My wife met Patty a couple of weeks after we met. Her and Patty became girlfriends and often went out together. They are still friends. So except for when I first dressed for her,for me I have never experienced these “coming out” incidents. I’m glad it’s going in a better direction.
Hi Robin, there is a slight problem with you and your wife’s analysis I believe.
To start with body chemistry has nothing to do with our emotional selves. Emotions are all in the neurological pathways in our brains. And science is well on the way to proving that a TG’s brain is irreversibly wired differently to a cis-man’s. There are several parts of the brain that are more like a females than a males. Furthermore this feminine rewiring that starts in our early development in the womb continues through to our early twenties.
And beyond, because our life experiences and interests continue to feminise our brain, aided and abetted by falling testosterone levels and increasing Oestrogen levels. The more you dress and log into CDH, look at clothes online, etc. the more the rewiring continues. The “pink fog” is one of the mechanisms for this as is the dopamine highs we get when dressed. Can’t wait to dress again? That’s the dopamine effect.
I know that in my case I am far more empathetic, caring, sympathetic and emotional than the average man. I even shed a tear or two when watching “Mama Mia, here we go again” on the telly the other night. And I wouldn’t have it any other way. I love being a woman, at least emotionally.
Have you tried the gender role questionaire that’s been doing the rounds?
I will admit I did not look into the science of it all. My conclusion was based on conversations I had with people from various parts of the spectrum. Specifically, trans women who are undergoing HRT. My biggest question was how has HRT effected how you think and feel, thoughts and emotions.
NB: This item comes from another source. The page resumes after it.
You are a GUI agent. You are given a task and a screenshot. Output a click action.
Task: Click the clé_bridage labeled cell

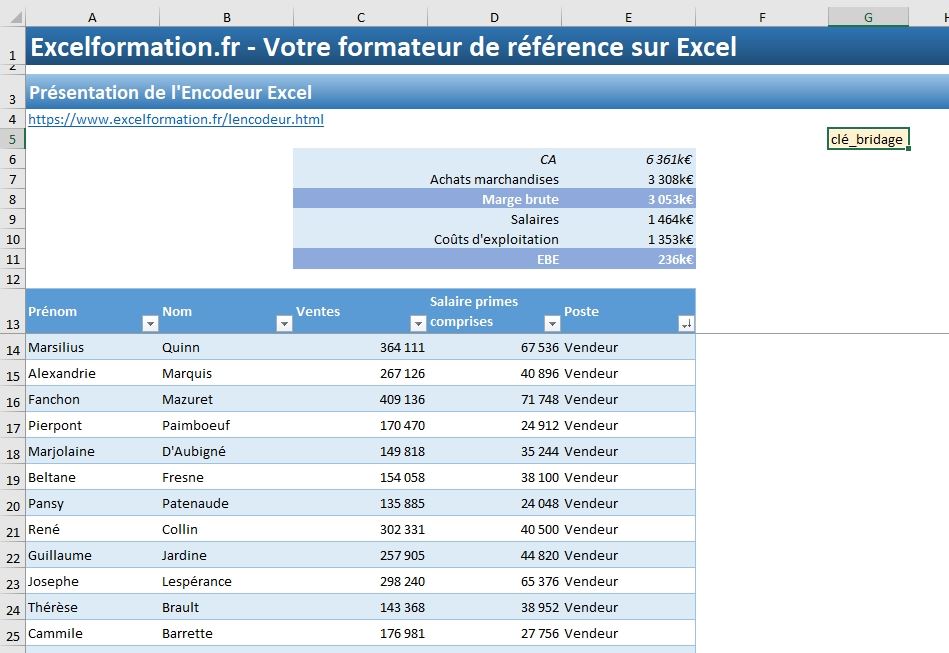click(866, 139)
In almost every case they described changes.
I do agree with you we are wired a little differently from the get go and the Pink Fog provides a nice release of dopamine . Like you I can cry at the drop of a hat. Heck, I even cried at my wedding. My wife, on the other hand, did not. Personally, I’m beginning to think the gender lines in my world are a little blurry.
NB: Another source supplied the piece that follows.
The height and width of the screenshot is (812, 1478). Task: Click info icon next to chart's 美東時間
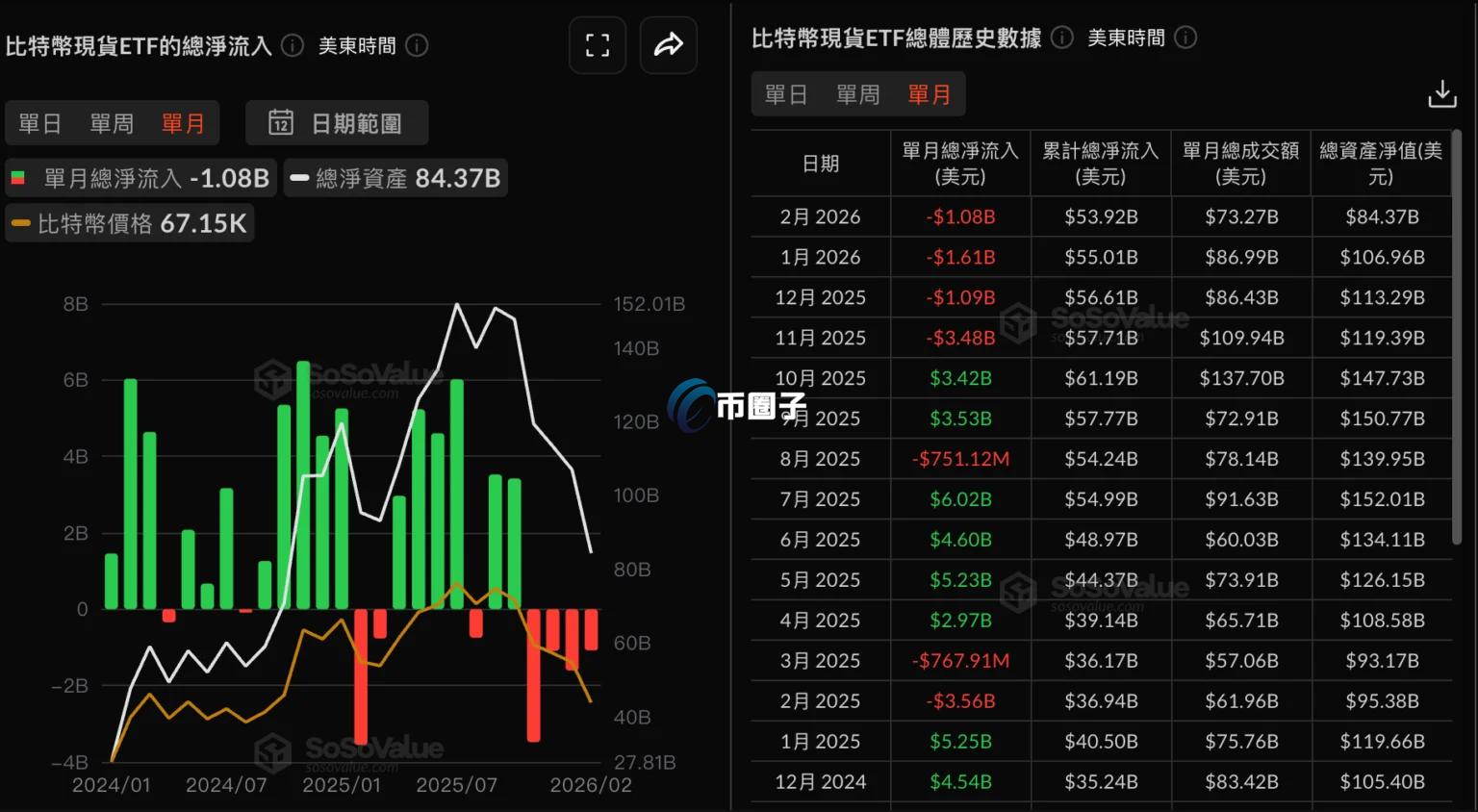click(417, 45)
When I came out to my wife, I was an emotional wreck and I wasn’t thinking clearly. I’m just happy my wife now has a better understanding of where I am coming from.
Ahhhh… the “pink fog.” It is both a blessing and a curse.
I intend(soon) – if I can get my scrambled thoughts together; the more feminine (or immersed) in the fog, the harder it seems to get stuff down on paper like I used to – to do a few posts on feminisation. These will include the Pink Fog, the feminisation spectrum, the biology of feminisation, and …. something to do with the Pope( sorry, a little bit of a mischieviousness on my part – don’t hit me Sammy.) All will be revealed.
There is an inherent danger that being too immersed in the fog can lead to poor decision making. I have read a blog warning about this slippery slope that can lead to some girls entering into transitioning. Presumably its one of the reasons that Psychologists insist on girls living fully femme for up to 3 years before medical intervention.
Hi Robin, it feels good when things move forward in a positive direction. I have found over time that as we reflect, accept and feel more comfortable within ourselves, that self understanding becomes easier to verbalize to others, helping them in turn grasp the reality.